Eye For Film >> Movies >> The Gift (2000) Film Review
The Gift
Reviewed by: Angus Wolfe Murray
Chances are that a small town in Georgia is going to include an equal proportion of rednecks, religious maniacs and nutters. There is something about the Deep South that encourages extremes, not all of them desirable.
Cate Blanchett is psychic, Giovanni Ribisi behaves like the living dead when he forgets to take his medication, Keanu Reeves beats up his wife (Hilary Swank), Katie Holmes is anyone's despite being engaged to the school principal (Greg Kinnear) and the sheriff thinks a missing eclair more important than the miscarriage of justice.
Billy Bob Thornton and Tom Epperson have written an absorbing murder mystery, in which the interpretation of dreams is considered valuable enough to be used as evidence in court. When the daughter of the richest man in town is dragged from the bottom of a muddy pond because of the psychic's premonition, you know this can be no ordinary thriller.

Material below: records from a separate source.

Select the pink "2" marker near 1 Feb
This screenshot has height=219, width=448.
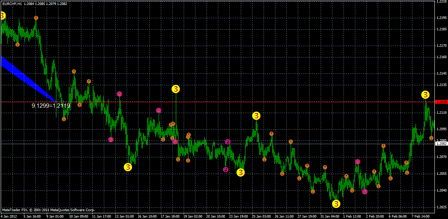point(358,161)
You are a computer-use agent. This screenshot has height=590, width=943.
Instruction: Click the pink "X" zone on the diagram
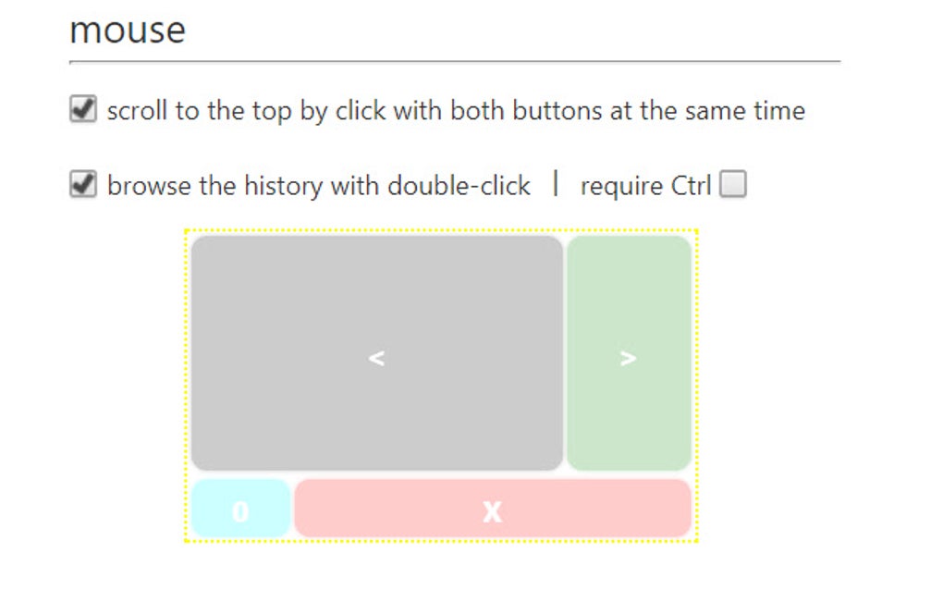click(x=493, y=508)
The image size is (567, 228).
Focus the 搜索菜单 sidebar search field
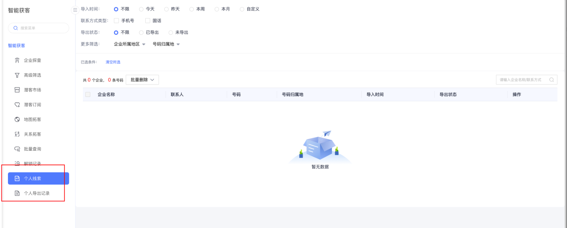coord(41,28)
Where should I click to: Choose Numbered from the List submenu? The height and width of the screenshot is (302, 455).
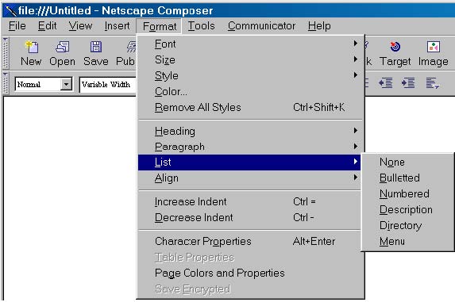404,193
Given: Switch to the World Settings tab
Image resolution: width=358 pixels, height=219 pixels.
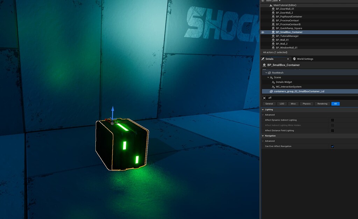Looking at the screenshot, I should point(305,59).

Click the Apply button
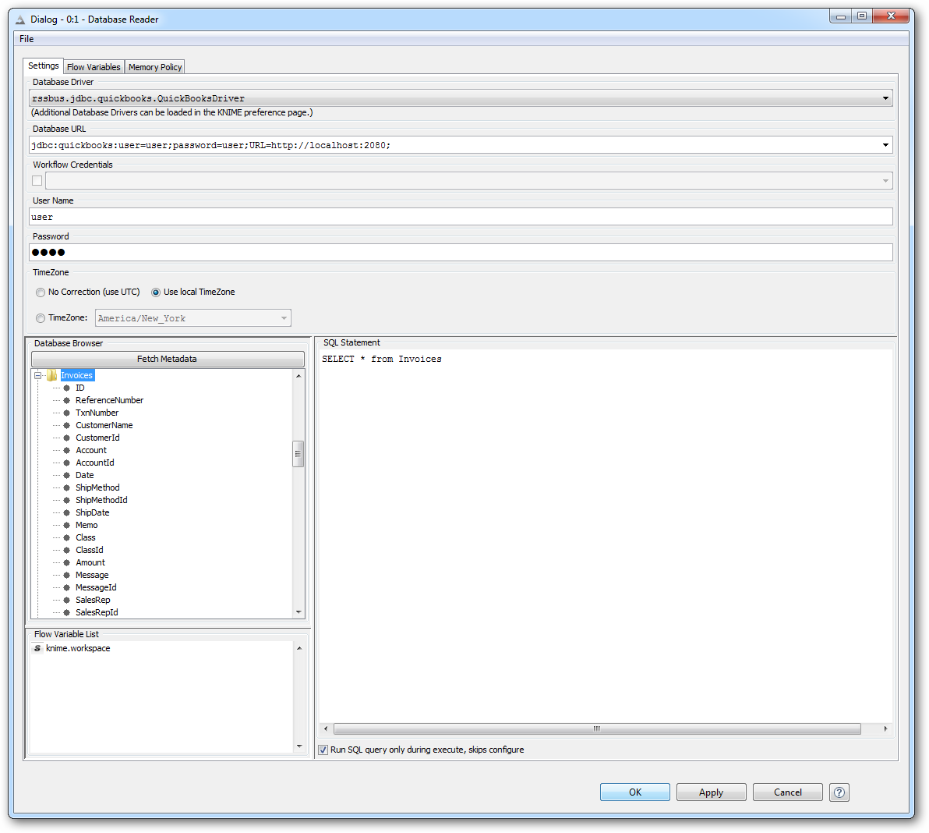(x=711, y=792)
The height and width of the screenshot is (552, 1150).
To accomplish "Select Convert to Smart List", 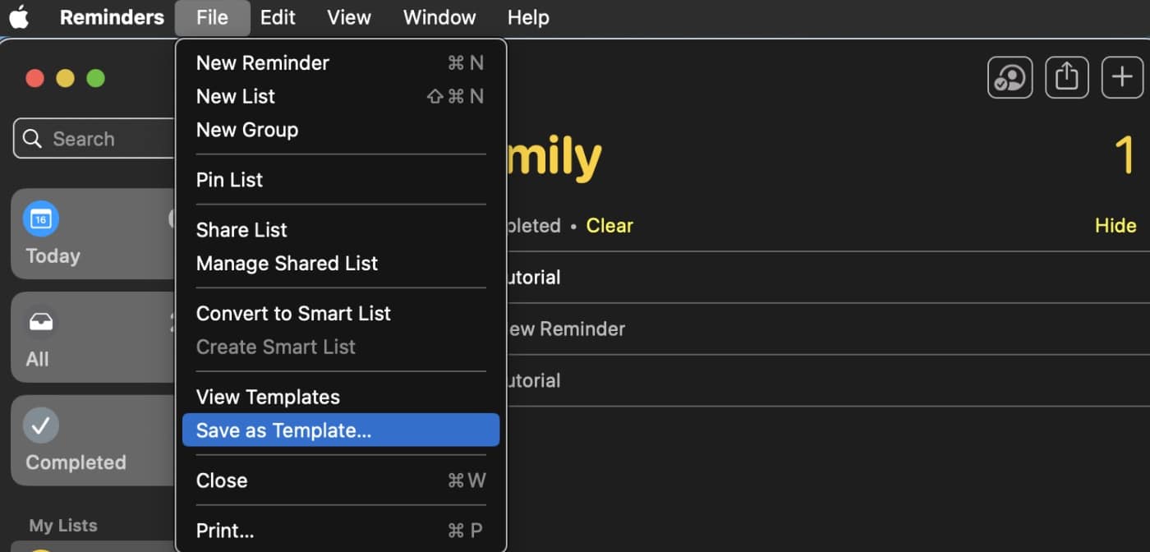I will (x=292, y=314).
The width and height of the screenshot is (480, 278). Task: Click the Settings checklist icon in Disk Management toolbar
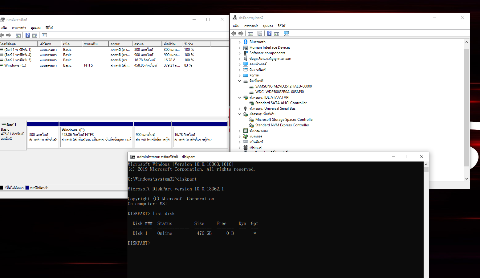[x=44, y=35]
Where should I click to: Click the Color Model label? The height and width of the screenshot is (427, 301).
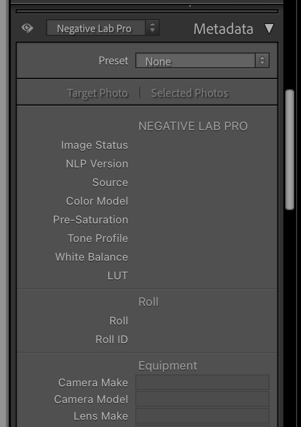click(97, 201)
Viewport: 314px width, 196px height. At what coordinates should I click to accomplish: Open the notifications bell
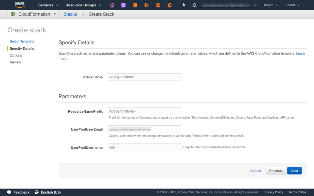click(194, 5)
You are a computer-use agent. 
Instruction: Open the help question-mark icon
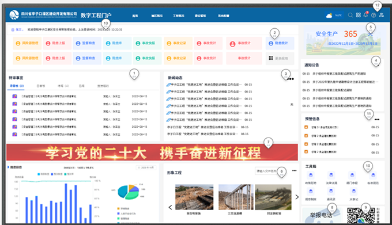pos(374,15)
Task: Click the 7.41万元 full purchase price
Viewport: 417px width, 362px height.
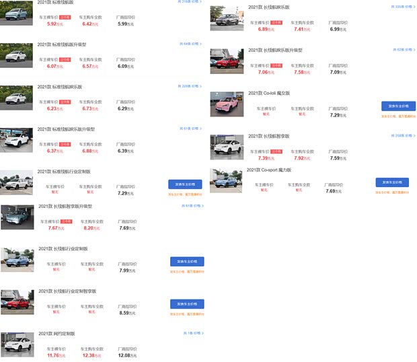Action: tap(302, 30)
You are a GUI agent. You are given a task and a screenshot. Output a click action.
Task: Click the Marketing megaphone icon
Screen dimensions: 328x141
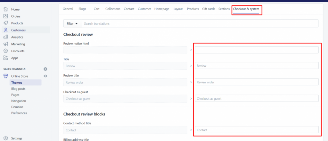[x=5, y=44]
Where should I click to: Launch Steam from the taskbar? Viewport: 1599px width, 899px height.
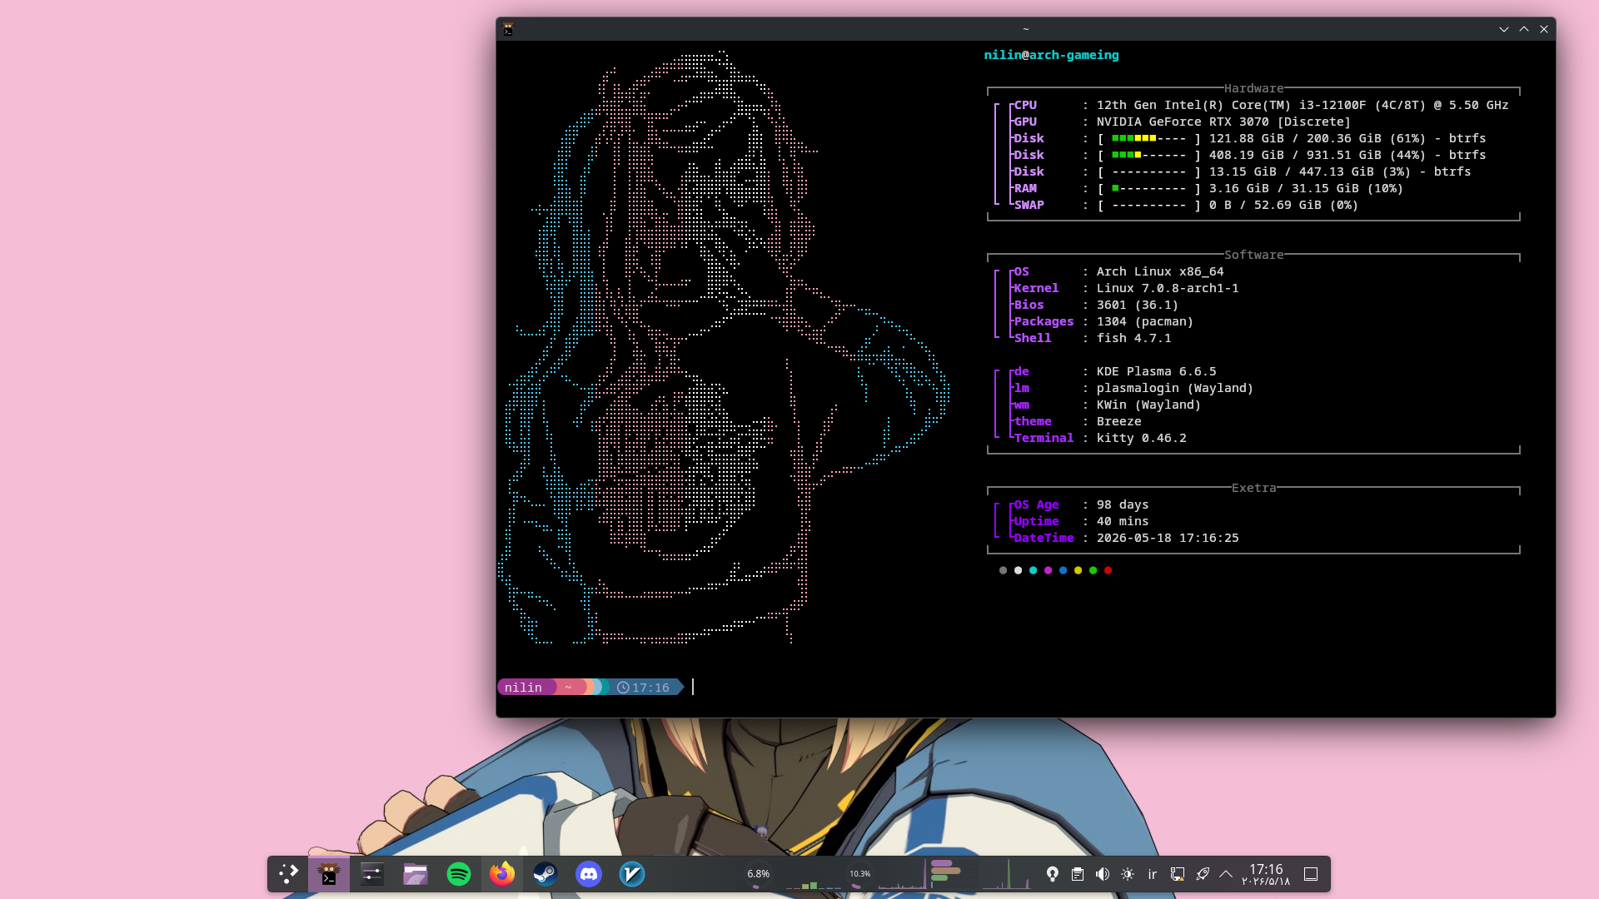point(545,874)
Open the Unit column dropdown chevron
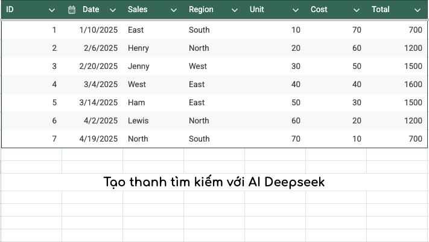This screenshot has height=242, width=429. (x=296, y=10)

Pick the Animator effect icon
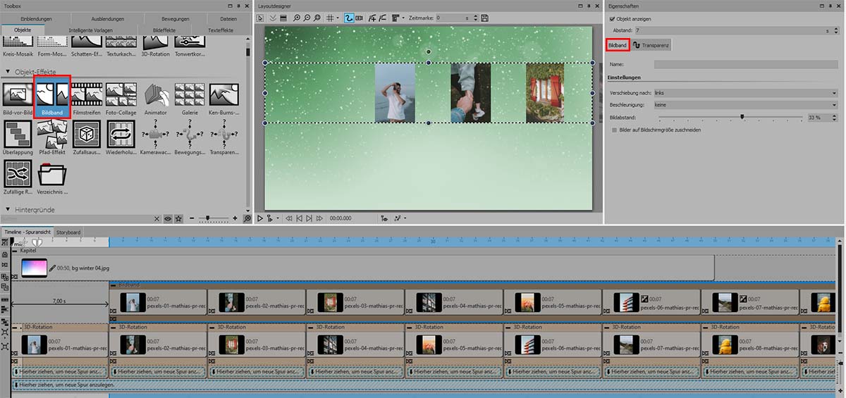pyautogui.click(x=155, y=94)
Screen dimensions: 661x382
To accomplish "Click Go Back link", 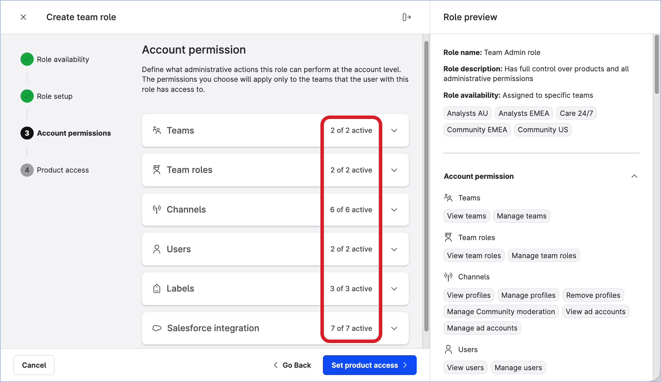I will [292, 365].
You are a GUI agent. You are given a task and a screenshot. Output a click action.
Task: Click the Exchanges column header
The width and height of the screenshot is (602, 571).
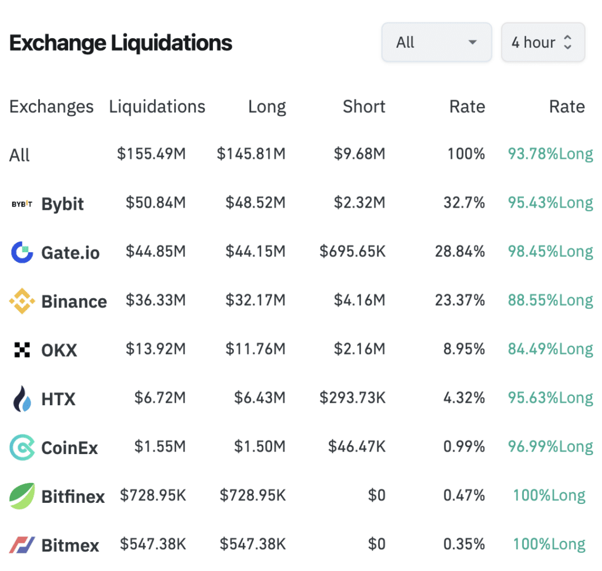point(51,107)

Gothic overtones only emphasise the unstable nature of these characters. Life has an inbred rhythm to it and eccentricity spreads like moss over trees.
Blanchett, as a young widow with three boys, acts with a European sensibility, which appears too sophisticated for Brixton, Georgia. Ribisi's mentally disturbed garage mechanic has a thing about his father, which leads to yet more violence. As an actor (Saving Private Ryan, Boiler Room), he goes from strength to strength.
Reeves plays against type and is only too convincing as a hick with a short fuse ("Messin' with the Devil's gonna git you burned"), while Swank, who won an Oscar for Boys Don't Cry, seems underused in the role of the victim in an abusive marriage. Holmes is beautiful and Kinnear typically smooth.
The South draws them in, the misfits and the bigots. The trick is to make it believable, without indulging the madness. Sam Raimi almost pulls it off. Second sight is a cue for shock horror flashbacks, which proves irresistible for the director of Dead By Dawn. A little more of Hitchcock's understatement would have helped.